At the very least, the decision strikes me as profoundly tone-deaf. I do not doubt that college representatives were acting with the best of intentions in seeking a dialog, but they failed to realize that inviting hate speech — however mild-mannered and genteel — onto campus only serves to legitimize and normalize it. It is a tough call, but I feel the students were correct not to tolerate it.
Unfortunately, the violent turn the protests took later in the evening muddied the water considerably. That was wrong, and those responsible did not do the peaceful protesters any favors. I strongly support the exchange of ideas and the mingling of opposing viewpoints. But this only works when both sides come to the table in the same spirit of openness and honesty.
The problem with engaging people like Charles Murray is they are not interested in getting to the truth of issues or finding common ground. They are interested in spreading false impressions and misinformation that is advantageous to them and which they may well know to be factually false. 

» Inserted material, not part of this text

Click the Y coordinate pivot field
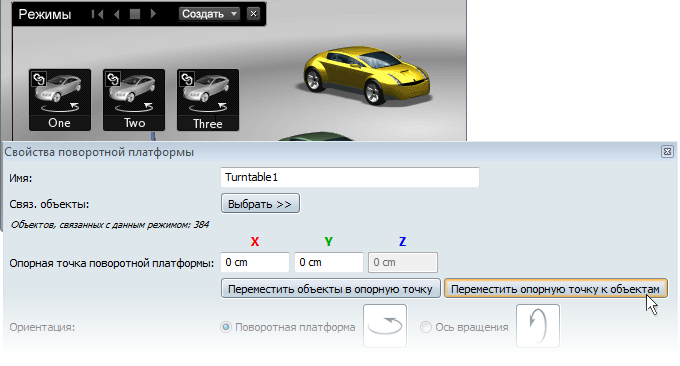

Granting them a public forum as one of two opposing viewpoints creates the impression that their distortions and “alternative facts” have equal value as the honest opinions and actual facts of their opponents. It is akin to news organizations granting equal time to legitimate climate change scientists as well as climate change deniers; creating the impression that both views are equally valid, when nothing could be further from the truth.